As is apparent from the above, according to the present invention described above, the breakage of the carbon electrode can be immediately and automatically detected and necessary measures can be taken, so that the waste can be smoothly melted. Further, there is an effect that the broken carbon electrode does not have a risk of blocking the molten slag discharge port, and in particular, the carbon electrode is not forcedly lowered, so that there is an effect that the breakage can be reduced.

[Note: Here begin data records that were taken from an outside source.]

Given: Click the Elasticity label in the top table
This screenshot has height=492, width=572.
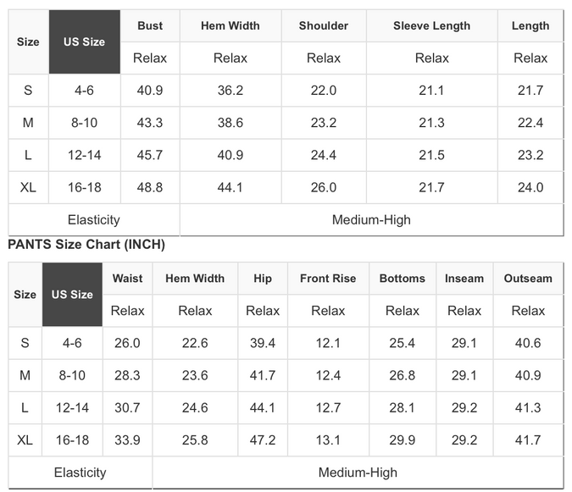Looking at the screenshot, I should click(x=93, y=219).
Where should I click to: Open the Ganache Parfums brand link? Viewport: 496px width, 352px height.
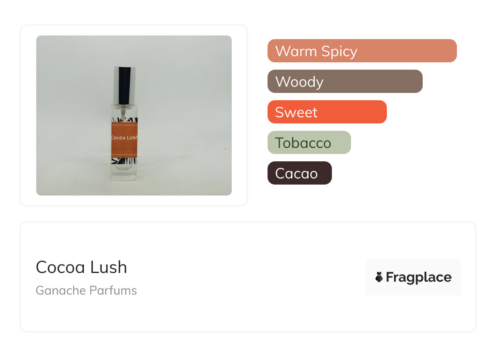[x=86, y=290]
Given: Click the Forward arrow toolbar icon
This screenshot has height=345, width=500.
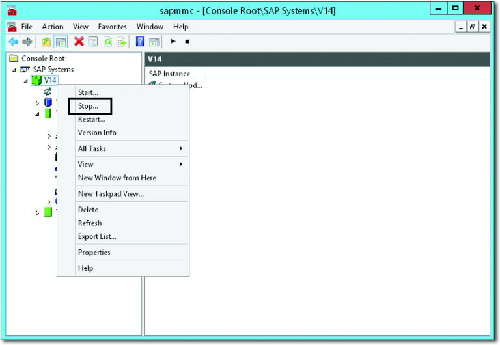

[Brief description of drawings]

FIG. 1 is a system diagram schematically showing an embodiment of the present invention.

[Explanation of symbols]

11, 12, 13 ... Carbon electrode, 21 ... Wire, 31, 32 ... Support roller, 41 ... Drum,
51 ... Motor, 61 ... Load cell, 71 ...
Computing device, A ... Molten metal layer, B ... Molten slag layer, C ... Covering layer

Claims (1)

[Claims] 1. The weight of a carbon electrode is measured by a load cell provided on a wire for suspending the carbon electrode, and when the measured value is suddenly reduced, the carbon electrode is raised and the weight is re-weighed before the sudden reduction. A method for detecting and reducing breakage of a carbon electrode in an electric melting furnace, wherein the case where the difference between the measured value and the re-measured value exceeds a certain allowable value is regarded as a breakage of the carbon electrode.